On the outskirts of a small village, two well dressed travellers make their way on horseback along a country track. In the field on the left-hand side, three peasants cannot hide their curiosity at these elegant horsemen. On the far side of the rickety wooden fence is a small thatched dwelling, possibly an inn where the travellers have spent the night. In the distance the a tall church spire, its grandeur contrasting with the humble rusticity of the foreground.

Travellers on a Path, in a Dune Landscape, is a typical example of de Neyn’s work, comparable to Farmhouses along a Sandy Road with Rider. De Neyn has composed both work in similar ways, by using broad horizontal bands of colour. A strip of shadow runs across the foreground of both works, and this darkness serves to emphasise the vivid yellow and green of the dune landscape. A large expanse of both works is given over to the sky which is filled with grey cloud. Rustic dwellings nestle in the dunes and tall trees punctuate the otherwise flat Dutch landscape.

De Neyn received his artistic education in Haarlem from Esaias van de Velde (1587-1630), but he was also highly influenced by his fellow pupil Jan van Goyen (1596-1656). Van Goyen frequently depicted the dune landscapes, that are found around Haarlem, throughout his career, and his example had a profound impact on de Neyn. Within these rustic landscapes, both artists would depict motifs reflecting the humble lifestyle of the Dutch peasant, such as a dilapidated farmhouse or a sagging wooden fence.
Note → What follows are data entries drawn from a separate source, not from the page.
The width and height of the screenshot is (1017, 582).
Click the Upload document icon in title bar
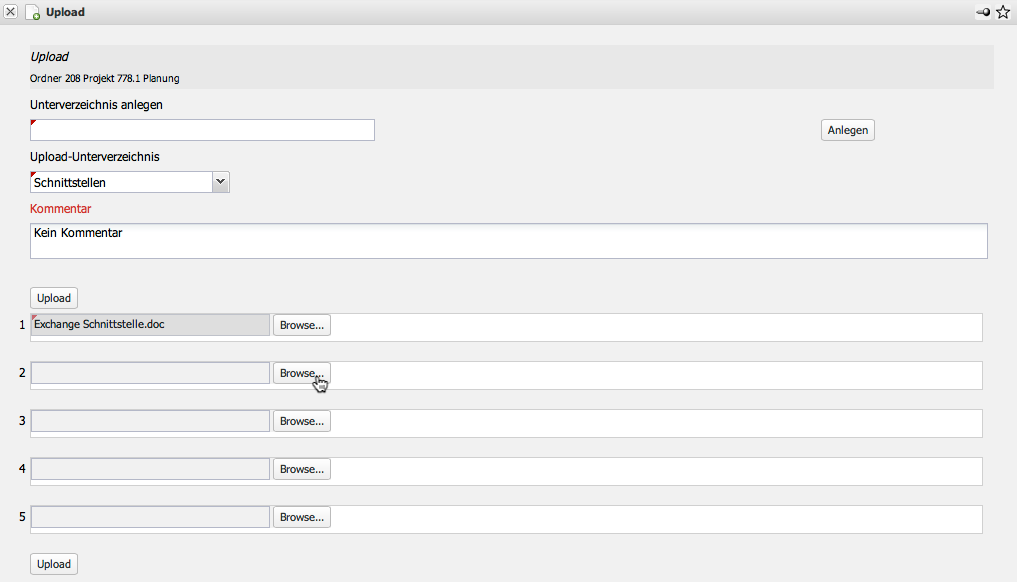pyautogui.click(x=33, y=13)
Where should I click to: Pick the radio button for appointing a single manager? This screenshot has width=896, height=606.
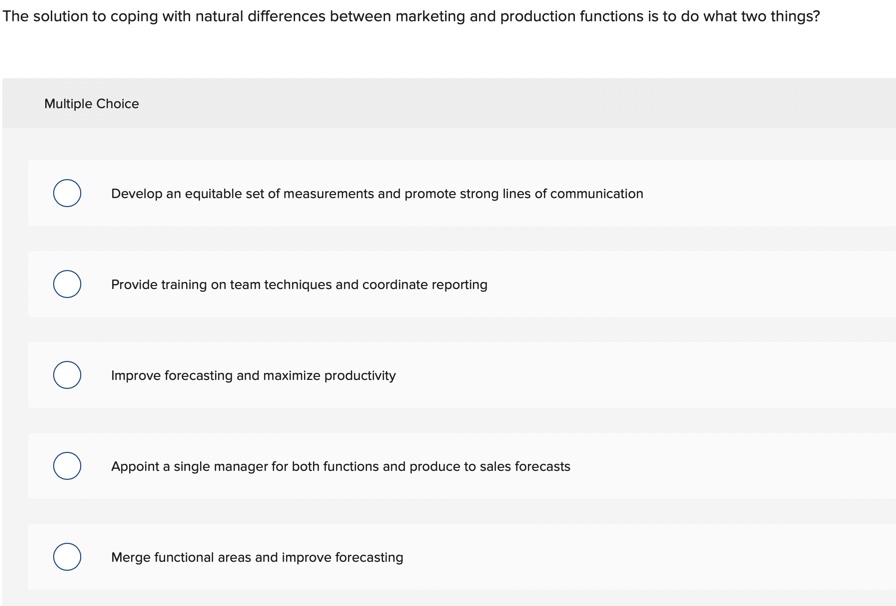click(x=67, y=466)
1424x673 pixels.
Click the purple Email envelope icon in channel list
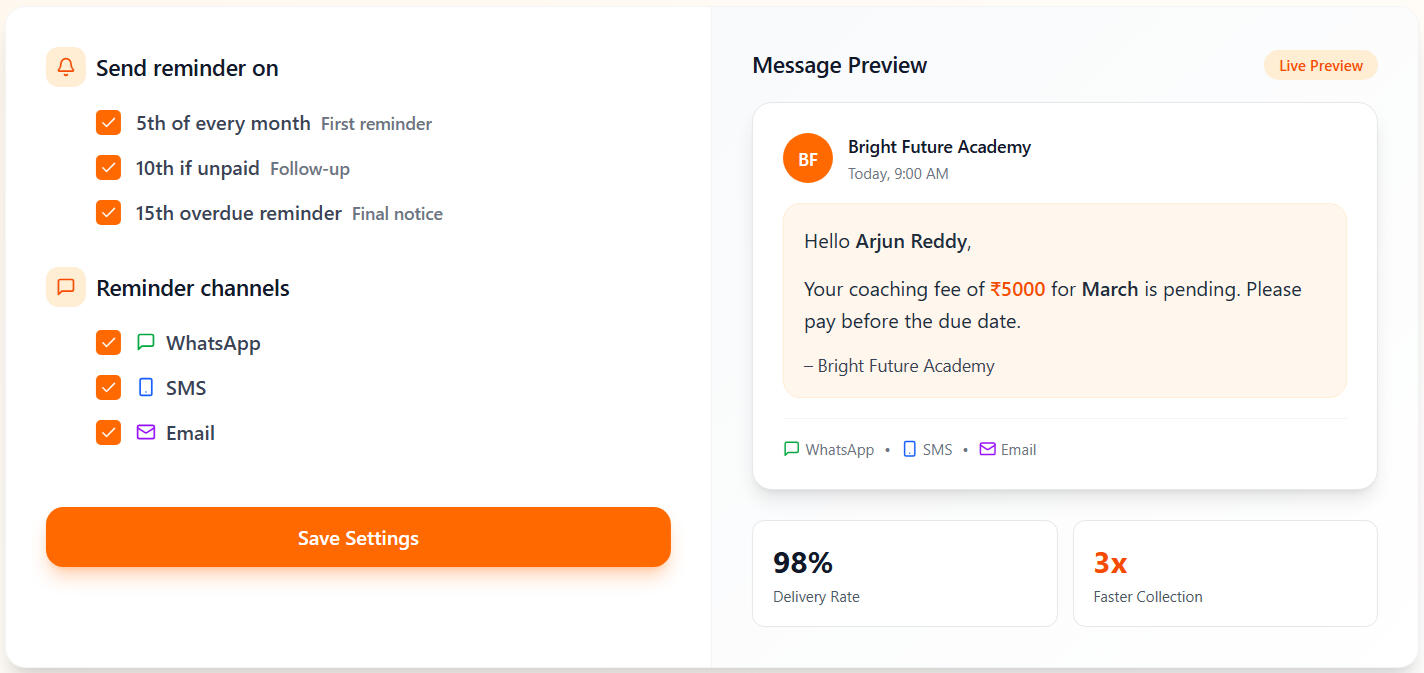tap(146, 432)
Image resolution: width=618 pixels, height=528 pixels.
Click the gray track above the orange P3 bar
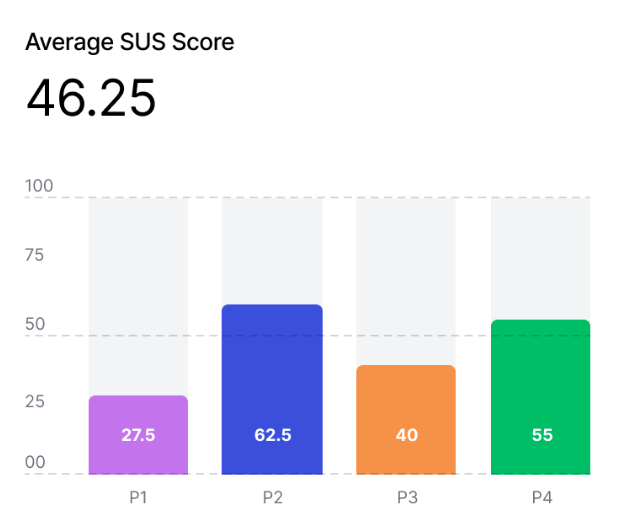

The resulting pictures are beautifully observed, naturalistic depictions of the Dutch countryside.
De Neyn spent the majority of his life in his native Leiden, but trained as an artist in Haarlem. Acording to Arnold Houbraken, de Neyn’s father apprenticed him to a mason. He was successful in this initial career, to the extent that he could take on pupils and support himself whilst he broadened his own education in the fields of mathematics and architecture. He was friends with several painters, including van de Velde, who became his formal teacher between 1611 and 1617, after which time he returned to Leiden, where he married. He eventually died of lung disease, a common cause of death among masons.